Target pointing data:
#####

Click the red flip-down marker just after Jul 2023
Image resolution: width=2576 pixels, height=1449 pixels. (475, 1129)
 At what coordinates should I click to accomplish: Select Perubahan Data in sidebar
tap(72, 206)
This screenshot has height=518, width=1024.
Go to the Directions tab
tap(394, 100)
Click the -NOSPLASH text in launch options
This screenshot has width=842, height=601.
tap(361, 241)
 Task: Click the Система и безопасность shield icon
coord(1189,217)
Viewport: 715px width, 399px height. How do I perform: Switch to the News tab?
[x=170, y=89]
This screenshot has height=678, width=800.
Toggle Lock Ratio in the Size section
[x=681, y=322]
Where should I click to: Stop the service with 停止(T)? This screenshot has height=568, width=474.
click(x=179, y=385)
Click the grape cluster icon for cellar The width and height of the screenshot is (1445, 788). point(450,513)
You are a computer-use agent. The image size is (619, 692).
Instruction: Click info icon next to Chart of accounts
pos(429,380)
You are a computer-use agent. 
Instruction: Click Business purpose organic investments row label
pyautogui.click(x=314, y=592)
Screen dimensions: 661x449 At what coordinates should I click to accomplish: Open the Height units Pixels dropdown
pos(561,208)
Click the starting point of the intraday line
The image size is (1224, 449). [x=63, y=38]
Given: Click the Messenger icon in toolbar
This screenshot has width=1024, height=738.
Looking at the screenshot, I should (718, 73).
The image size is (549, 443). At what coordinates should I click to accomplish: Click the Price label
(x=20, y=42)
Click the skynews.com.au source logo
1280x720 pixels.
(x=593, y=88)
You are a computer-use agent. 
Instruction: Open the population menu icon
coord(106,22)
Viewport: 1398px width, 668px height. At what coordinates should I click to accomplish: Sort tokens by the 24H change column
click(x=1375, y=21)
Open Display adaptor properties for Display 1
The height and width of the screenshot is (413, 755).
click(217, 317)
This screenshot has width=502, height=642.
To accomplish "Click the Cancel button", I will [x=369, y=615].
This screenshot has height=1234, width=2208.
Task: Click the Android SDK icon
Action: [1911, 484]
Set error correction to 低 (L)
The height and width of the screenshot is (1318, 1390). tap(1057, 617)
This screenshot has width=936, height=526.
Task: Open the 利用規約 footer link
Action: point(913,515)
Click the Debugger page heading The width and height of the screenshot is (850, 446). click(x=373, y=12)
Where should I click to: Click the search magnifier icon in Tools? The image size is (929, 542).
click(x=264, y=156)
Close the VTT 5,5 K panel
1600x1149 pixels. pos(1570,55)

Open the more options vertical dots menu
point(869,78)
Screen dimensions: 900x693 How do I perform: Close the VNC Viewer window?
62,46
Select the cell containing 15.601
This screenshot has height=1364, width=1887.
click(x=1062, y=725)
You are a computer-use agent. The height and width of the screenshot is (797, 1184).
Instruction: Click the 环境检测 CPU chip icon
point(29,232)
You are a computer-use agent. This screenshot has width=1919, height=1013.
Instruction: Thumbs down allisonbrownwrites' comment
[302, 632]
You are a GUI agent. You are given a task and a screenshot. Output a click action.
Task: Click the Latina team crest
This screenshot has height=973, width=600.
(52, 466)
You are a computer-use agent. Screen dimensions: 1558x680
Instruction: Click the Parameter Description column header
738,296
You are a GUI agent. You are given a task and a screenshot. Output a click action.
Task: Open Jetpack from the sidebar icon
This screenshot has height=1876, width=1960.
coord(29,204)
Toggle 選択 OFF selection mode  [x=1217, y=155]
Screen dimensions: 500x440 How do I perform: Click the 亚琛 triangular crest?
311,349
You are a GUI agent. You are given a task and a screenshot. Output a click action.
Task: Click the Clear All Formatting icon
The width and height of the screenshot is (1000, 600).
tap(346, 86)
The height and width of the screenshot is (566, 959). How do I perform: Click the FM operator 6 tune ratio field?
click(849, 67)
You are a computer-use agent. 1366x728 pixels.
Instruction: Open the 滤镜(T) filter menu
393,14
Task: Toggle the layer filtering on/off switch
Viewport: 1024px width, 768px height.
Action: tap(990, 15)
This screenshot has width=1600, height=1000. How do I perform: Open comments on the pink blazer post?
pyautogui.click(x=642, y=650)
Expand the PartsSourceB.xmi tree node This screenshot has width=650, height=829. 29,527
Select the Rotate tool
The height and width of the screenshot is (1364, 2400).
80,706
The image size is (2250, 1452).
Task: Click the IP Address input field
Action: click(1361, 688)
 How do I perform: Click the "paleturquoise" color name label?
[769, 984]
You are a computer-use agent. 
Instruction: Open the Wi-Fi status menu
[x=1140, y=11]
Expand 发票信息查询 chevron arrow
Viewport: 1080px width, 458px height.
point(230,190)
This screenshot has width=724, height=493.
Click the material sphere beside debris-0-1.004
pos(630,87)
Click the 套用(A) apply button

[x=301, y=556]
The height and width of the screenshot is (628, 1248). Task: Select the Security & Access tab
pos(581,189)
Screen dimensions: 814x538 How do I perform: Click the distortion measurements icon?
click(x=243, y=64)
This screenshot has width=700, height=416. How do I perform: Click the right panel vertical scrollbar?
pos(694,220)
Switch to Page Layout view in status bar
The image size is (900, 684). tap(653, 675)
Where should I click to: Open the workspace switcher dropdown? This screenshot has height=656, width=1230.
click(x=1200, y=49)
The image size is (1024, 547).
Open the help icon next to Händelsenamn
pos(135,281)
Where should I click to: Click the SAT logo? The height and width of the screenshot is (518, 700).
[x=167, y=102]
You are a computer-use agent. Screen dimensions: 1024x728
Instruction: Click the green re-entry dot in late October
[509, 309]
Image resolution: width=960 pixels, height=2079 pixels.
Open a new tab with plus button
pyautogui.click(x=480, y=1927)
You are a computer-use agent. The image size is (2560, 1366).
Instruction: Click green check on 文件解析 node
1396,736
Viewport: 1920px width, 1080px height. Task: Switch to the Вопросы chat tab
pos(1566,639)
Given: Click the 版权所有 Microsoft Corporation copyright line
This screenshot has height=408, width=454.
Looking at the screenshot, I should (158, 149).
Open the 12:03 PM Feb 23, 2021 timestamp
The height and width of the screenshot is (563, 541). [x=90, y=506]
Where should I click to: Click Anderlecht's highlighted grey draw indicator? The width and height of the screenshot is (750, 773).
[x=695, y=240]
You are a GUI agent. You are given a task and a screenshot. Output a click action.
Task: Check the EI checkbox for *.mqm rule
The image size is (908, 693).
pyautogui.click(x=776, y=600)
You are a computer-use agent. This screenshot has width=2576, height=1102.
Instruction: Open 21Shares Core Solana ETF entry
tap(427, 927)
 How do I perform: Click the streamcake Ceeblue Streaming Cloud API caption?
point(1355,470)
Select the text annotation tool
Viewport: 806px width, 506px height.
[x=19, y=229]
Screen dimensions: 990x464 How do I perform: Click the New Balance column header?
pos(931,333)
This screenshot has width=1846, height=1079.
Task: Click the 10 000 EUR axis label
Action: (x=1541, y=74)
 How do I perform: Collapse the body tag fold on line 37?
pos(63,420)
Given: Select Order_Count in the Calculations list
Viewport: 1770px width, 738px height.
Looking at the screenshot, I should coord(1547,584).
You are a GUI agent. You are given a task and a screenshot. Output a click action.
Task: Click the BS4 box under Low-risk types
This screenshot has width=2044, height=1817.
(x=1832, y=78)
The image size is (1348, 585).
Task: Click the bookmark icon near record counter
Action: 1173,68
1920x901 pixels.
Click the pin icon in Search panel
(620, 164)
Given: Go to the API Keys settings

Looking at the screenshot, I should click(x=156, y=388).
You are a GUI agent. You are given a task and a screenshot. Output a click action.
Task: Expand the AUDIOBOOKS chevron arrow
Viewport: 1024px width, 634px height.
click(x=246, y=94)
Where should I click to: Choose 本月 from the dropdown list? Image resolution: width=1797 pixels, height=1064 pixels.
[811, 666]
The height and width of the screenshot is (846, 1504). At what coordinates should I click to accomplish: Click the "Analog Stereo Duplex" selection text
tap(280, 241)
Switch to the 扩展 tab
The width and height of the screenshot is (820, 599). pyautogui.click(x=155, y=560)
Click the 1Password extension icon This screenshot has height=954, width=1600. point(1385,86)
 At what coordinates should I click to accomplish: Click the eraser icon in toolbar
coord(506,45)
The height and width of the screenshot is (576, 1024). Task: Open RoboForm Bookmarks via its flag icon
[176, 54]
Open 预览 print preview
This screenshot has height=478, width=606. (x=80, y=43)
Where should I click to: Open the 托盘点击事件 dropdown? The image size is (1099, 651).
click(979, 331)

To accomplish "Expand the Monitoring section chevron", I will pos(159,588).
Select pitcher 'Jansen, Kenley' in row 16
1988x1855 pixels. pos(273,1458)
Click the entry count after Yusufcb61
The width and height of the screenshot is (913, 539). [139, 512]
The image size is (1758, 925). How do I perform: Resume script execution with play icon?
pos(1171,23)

#####

◆ **INSTRUCTIONS FOR THE TASK**: Transcribe the lines above, beginning with the line that contains "Click the Debugger" and ending with the line that contains "Expand the PartsSourceB.xmi", keeping both of those lines.

◆ **RESPONSE TO THIS TASK**:
Click the Debugger page heading The width and height of the screenshot is (850, 446). click(x=373, y=12)
Where should I click to: Click the search magnifier icon in Tools? The image size is (929, 542).
click(x=264, y=156)
Close the VTT 5,5 K panel
1600x1149 pixels. pos(1570,55)

Open the more options vertical dots menu
point(869,78)
Screen dimensions: 900x693 How do I perform: Close the VNC Viewer window?
62,46
Select the cell containing 15.601
This screenshot has height=1364, width=1887.
click(x=1062, y=725)
You are a computer-use agent. The height and width of the screenshot is (797, 1184).
Instruction: Click the 环境检测 CPU chip icon
point(29,232)
You are a computer-use agent. This screenshot has width=1919, height=1013.
Instruction: Thumbs down allisonbrownwrites' comment
[302, 632]
You are a GUI agent. You are given a task and a screenshot. Output a click action.
Task: Click the Latina team crest
This screenshot has height=973, width=600.
(52, 466)
You are a computer-use agent. Screen dimensions: 1558x680
Instruction: Click the Parameter Description column header
738,296
You are a GUI agent. You are given a task and a screenshot. Output a click action.
Task: Open Jetpack from the sidebar icon
This screenshot has height=1876, width=1960.
coord(29,204)
Toggle 選択 OFF selection mode  [x=1217, y=155]
Screen dimensions: 500x440 How do I perform: Click the 亚琛 triangular crest?
311,349
You are a GUI agent. You are given a task and a screenshot. Output a click action.
Task: Click the Clear All Formatting icon
The width and height of the screenshot is (1000, 600).
tap(346, 86)
The height and width of the screenshot is (566, 959). How do I perform: Click the FM operator 6 tune ratio field?
click(849, 67)
You are a computer-use agent. 1366x728 pixels.
Instruction: Open the 滤镜(T) filter menu
393,14
Task: Toggle the layer filtering on/off switch
Viewport: 1024px width, 768px height.
Action: tap(990, 15)
This screenshot has width=1600, height=1000. How do I perform: Open comments on the pink blazer post?
pyautogui.click(x=642, y=650)
Expand the PartsSourceB.xmi tree node This screenshot has width=650, height=829. 29,527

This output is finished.